# start of Material for this exercise

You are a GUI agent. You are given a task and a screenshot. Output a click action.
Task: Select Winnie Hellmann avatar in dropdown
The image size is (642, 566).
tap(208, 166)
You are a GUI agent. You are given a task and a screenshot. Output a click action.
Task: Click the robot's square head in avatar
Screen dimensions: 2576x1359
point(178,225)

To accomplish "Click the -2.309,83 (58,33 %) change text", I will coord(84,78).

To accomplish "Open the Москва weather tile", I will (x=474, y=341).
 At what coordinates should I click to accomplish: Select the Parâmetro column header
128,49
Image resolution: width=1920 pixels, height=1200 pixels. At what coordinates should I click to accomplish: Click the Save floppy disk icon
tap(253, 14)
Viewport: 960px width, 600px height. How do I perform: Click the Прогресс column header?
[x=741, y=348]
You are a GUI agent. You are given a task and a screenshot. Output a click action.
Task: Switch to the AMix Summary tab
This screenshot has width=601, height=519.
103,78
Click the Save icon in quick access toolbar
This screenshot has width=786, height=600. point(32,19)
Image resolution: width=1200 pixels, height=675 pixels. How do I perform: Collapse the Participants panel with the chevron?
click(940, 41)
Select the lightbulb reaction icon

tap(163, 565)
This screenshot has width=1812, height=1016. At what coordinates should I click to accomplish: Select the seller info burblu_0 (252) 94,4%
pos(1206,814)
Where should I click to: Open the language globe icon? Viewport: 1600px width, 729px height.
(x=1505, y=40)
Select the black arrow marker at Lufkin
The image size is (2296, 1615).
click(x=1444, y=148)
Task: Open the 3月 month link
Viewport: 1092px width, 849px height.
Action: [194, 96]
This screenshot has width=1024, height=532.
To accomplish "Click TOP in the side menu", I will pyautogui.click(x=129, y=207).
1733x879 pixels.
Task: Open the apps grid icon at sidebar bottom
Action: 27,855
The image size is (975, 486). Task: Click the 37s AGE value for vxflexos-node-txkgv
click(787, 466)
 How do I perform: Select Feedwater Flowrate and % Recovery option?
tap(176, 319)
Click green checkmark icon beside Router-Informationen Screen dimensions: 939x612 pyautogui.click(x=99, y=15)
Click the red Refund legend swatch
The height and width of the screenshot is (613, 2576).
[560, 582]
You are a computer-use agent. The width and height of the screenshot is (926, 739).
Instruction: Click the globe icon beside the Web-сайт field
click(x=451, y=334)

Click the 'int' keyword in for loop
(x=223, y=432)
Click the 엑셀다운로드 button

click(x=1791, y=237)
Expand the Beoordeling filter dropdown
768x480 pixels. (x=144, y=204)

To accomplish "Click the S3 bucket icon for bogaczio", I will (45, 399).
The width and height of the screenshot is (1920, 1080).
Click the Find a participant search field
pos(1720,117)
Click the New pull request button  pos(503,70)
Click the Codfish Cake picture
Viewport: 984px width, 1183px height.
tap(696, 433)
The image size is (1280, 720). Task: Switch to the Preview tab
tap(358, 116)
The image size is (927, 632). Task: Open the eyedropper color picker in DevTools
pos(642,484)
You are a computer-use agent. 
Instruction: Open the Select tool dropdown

# end of Material for this exercise

# Task to carry out:
Copy the records above line for line, without any changes.

# Finished exercise:
You are a GUI agent. You are given a task and a screenshot. Output a click action.
Task: Select Winnie Hellmann avatar in dropdown
The image size is (642, 566).
tap(208, 166)
You are a GUI agent. You are given a task and a screenshot. Output a click action.
Task: Click the robot's square head in avatar
Screen dimensions: 2576x1359
point(178,225)

To accomplish "Click the -2.309,83 (58,33 %) change text", I will coord(84,78).

To accomplish "Open the Москва weather tile", I will (x=474, y=341).
 At what coordinates should I click to accomplish: Select the Parâmetro column header
128,49
Image resolution: width=1920 pixels, height=1200 pixels. At what coordinates should I click to accomplish: Click the Save floppy disk icon
tap(253, 14)
Viewport: 960px width, 600px height. How do I perform: Click the Прогресс column header?
[x=741, y=348]
You are a GUI agent. You are given a task and a screenshot. Output a click action.
Task: Switch to the AMix Summary tab
This screenshot has width=601, height=519.
103,78
Click the Save icon in quick access toolbar
This screenshot has width=786, height=600. point(32,19)
Image resolution: width=1200 pixels, height=675 pixels. How do I perform: Collapse the Participants panel with the chevron?
click(940, 41)
Select the lightbulb reaction icon

tap(163, 565)
This screenshot has width=1812, height=1016. At what coordinates should I click to accomplish: Select the seller info burblu_0 (252) 94,4%
pos(1206,814)
Where should I click to: Open the language globe icon? Viewport: 1600px width, 729px height.
(x=1505, y=40)
Select the black arrow marker at Lufkin
The image size is (2296, 1615).
click(x=1444, y=148)
Task: Open the 3月 month link
Viewport: 1092px width, 849px height.
Action: [194, 96]
This screenshot has width=1024, height=532.
To accomplish "Click TOP in the side menu", I will pyautogui.click(x=129, y=207).
1733x879 pixels.
Task: Open the apps grid icon at sidebar bottom
Action: 27,855
The image size is (975, 486). Task: Click the 37s AGE value for vxflexos-node-txkgv
click(787, 466)
 How do I perform: Select Feedwater Flowrate and % Recovery option?
tap(176, 319)
Click green checkmark icon beside Router-Informationen Screen dimensions: 939x612 pyautogui.click(x=99, y=15)
Click the red Refund legend swatch
The height and width of the screenshot is (613, 2576).
[560, 582]
You are a computer-use agent. The width and height of the screenshot is (926, 739).
Instruction: Click the globe icon beside the Web-сайт field
click(x=451, y=334)

Click the 'int' keyword in for loop
(x=223, y=432)
Click the 엑셀다운로드 button

click(x=1791, y=237)
Expand the Beoordeling filter dropdown
768x480 pixels. (x=144, y=204)

To accomplish "Click the S3 bucket icon for bogaczio", I will (45, 399).
The width and height of the screenshot is (1920, 1080).
Click the Find a participant search field
pos(1720,117)
Click the New pull request button  pos(503,70)
Click the Codfish Cake picture
Viewport: 984px width, 1183px height.
tap(696, 433)
The image size is (1280, 720). Task: Switch to the Preview tab
tap(358, 116)
The image size is (927, 632). Task: Open the eyedropper color picker in DevTools
pos(642,484)
You are a computer-use agent. 
Instruction: Open the Select tool dropdown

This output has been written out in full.